Use the five steps for problem solving to answer the following question. Please show all of your work.
The volume of a rectangular box is limited to 1100 cu. in. If the height is 8 inches and the width is 10 inches how long can the box be?
V=Volume
L=Lenght
H=Hight
W=L*W*H
1100=L*10*8
1100=80*L Divide booth sides with 80
L=1100/80=13.75 in
Sure! To answer this question using the five steps for problem solving, let's go through each step:
Step 1: Understand the Problem
The problem states that the volume of a rectangular box is limited to 1100 cubic inches. We are given the height of 8 inches and the width of 10 inches.
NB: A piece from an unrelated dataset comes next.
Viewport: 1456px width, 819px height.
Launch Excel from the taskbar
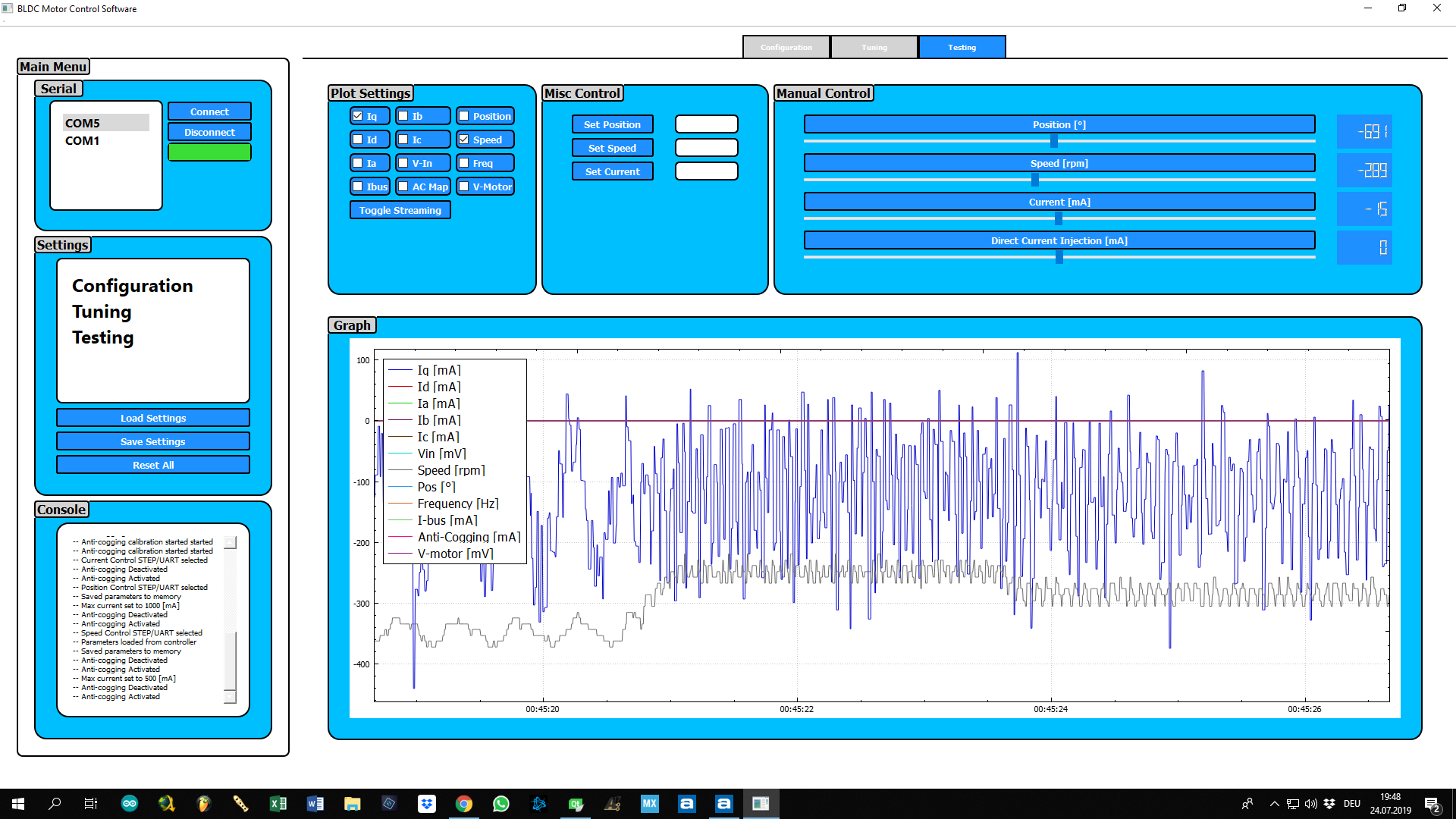tap(278, 804)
We need to find the length of the box.
Step 2: Devise a Plan
To find the length of the box, we can use the formula for the volume of a rectangular box:
Volume = Length * Width * Height
Since we know the volume, height, and width, we can rearrange the formula to solve for the length:
Length = Volume / (Width * Height)
Step 3: Carry Out the Plan
Plugging in the given values:
Length = 1100 cu. in. / (10 in. * 8 in.)
Length = 1100 cu. in. / 80 sq. in.
Length = 13.75 inches
Step 4: Evaluate the Result
After evaluating the calculation, we find that the length of the box can be 13.75 inches.
Step 5: Check the Answer
To check the answer, we can substitute the calculated length back into the volume formula and see if it equals 1100 cubic inches:
Volume = Length * Width * Height
Volume = 13.75 in. * 10 in. * 8 in.
Volume = 1100 cu. in.
Since we obtain the original volume of 1100 cubic inches, we can conclude that our answer is correct.
Therefore, the box can be 13.75 inches long.